Yes an example of such study is this Sheppard, S., & Udell, A. (2016). Do Airbnb properties affect house prices. Williams College Department of Economics Working Papers, 3.
This is their conclusion:
We find that in New York City, the impacts appear to be that an increase in localized Airbnb availability is associated with an increase in property values. In our hedonic model estimates, a doubling of Airbnb listings is associated with increases of 6% to 11% in house values, ceteris paribus. Using a difference-in- difference approach produces an even larger estimated impact, suggesting that properties that are subject to the Airbnb treatment increase in value by about 31%. Rough calculations based on average property values, average Airbnb rentals, and an assumption that potential income streams will be fully capitalized produces an intermediate estimate of about 17.7%.
While our results might be taken as supporting critics of Airbnb who complain that the firm’s services act to increase house prices and diminish housing affordability, we want to stress that this conclusion may be unwarranted.
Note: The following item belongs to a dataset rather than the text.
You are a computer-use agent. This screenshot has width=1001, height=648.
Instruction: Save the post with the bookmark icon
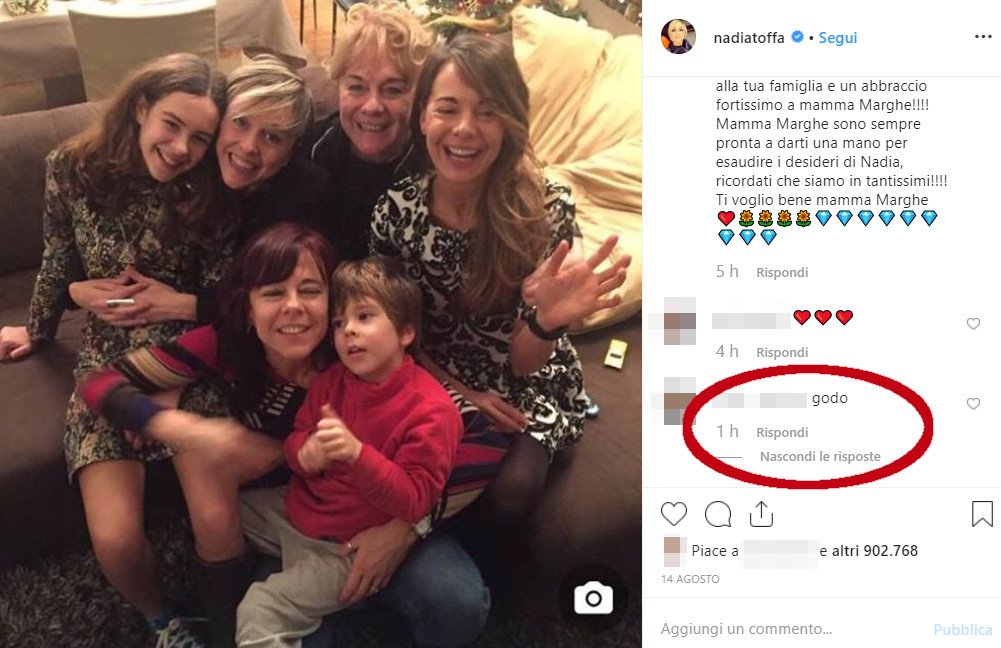(x=982, y=514)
A service that increases house prices (such as improved police protection, making better local schools available to residents, or providing more and better public parks) need not diminish community well-being.
Public policies that reduce house prices in pursuit of housing affordability by diminishing the efficiency with which an owner can make use of his or her property are unlikely to be welfare-improving, in the same way as a city that creates “affordable” housing by encouraging more crime hardly seems desirable.
Evaluating the welfare consequences of Airbnb, and hence the appropriateness of any regulatory action to limit use of Airbnb services, requires deeper analysis than we have provided here and much deeper analysis than appears to have been undertaken to date.